What is amazing about this piece of news is that very few people seem to be worried: the emergence of blogs -- not just the Drudge Report but its newer cousins such as Wonkette, InstaPundit and Daily Kos -- is now a part of the American media landscape. Organizations with hundreds of staff -- including professionally trained journalists and small armies of fact-checkers -- are now measured as equals to a single person working out of a basement. But nobody seems to care!

Shouldn't we be concerned about the state of American news when rumors and second-hand commentary become as important as breaking global events and investigative reports? And ironically, during the presidential elections, major American newspapers were almost obliged to follow the lead set by opinionated weblogs: de facto, their agenda was driven by this new cast of opinion leaders.

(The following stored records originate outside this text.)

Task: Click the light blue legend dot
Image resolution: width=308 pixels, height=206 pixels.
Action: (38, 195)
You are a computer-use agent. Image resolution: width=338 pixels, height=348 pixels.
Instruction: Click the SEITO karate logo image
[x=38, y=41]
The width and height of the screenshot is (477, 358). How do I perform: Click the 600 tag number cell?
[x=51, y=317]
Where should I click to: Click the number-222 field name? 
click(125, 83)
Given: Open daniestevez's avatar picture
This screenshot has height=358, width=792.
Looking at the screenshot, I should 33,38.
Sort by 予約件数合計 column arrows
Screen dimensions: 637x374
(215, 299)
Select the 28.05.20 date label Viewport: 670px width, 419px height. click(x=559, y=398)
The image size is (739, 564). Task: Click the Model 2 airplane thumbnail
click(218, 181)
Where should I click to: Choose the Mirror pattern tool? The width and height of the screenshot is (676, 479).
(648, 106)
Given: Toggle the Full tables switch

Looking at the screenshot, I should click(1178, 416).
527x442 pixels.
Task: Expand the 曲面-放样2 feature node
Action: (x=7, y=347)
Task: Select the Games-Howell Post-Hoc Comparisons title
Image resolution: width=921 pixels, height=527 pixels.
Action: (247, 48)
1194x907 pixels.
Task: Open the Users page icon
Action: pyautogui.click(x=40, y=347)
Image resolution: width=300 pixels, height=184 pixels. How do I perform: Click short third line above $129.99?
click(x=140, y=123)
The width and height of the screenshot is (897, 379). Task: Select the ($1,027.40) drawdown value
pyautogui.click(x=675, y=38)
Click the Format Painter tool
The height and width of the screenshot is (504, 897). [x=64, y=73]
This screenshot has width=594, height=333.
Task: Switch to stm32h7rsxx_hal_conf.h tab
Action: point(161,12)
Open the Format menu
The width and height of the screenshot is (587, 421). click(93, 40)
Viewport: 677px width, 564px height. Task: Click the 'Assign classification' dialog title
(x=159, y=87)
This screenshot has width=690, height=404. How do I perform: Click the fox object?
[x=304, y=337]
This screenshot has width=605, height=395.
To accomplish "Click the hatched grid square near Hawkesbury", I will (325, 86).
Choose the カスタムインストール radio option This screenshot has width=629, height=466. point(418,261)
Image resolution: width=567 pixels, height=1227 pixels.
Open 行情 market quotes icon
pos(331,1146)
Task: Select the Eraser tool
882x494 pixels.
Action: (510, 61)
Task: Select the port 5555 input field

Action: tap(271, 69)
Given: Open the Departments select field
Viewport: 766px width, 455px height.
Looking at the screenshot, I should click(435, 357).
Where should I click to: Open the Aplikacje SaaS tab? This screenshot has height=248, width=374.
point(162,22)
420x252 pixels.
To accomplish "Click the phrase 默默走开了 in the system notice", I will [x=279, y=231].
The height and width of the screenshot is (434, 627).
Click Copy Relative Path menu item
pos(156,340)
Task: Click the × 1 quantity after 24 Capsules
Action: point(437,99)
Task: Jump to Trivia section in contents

[Note: A slightly different version appears on Editors' Weblog, which, I believe, puts the piece in its proper context.]

This strikes me as either blindness to what blogging really is, fear of a perceived threat to his seat of power and authority, or a curmudgeonly grumble about changes wrought by new technologies -- or perhaps all three. It's pretty easy to imagine Mr. Pecquerie making a similar kind of protest against the printing press. "But--but--but anyone will be able to print a broadside!"

One of the most important needs in a robust democracy, I feel, is a thriving democracy of ideas. Yes, there's a lot of chaff out there, but it all gets hashed around. Personally I think the existence of an active blogosphere is a heck of a lot better than our having multinational corporations and establishment-softened (or "-hardened," depending on your pov) news organizations (right and left) defining our news reality, and citizen-couch-potatoes sitting passively in front of the boob tube or reading only the "news fit to print."

Without blogs, would the media be covering all the problems with election improprieties and electronic voting machines?

Without blogs, would the media ever have started covering the silent, shameful way the bodies of American soldiers are smuggled home?

These are just a couple of examples where blogs broke and/or pushed the story.

I'm sorry, but the state of American media -- television and newspapers alike -- was all fouled up before blogging became the buzz. Mr. Pecquerie needs to find another boogie man. Personally, if I had to choose between newspapers and blogs, I'd take blogs. More people than news editors are capable of critical thinking, and those who don't do it can learn how ... or aren't paying attention anyway.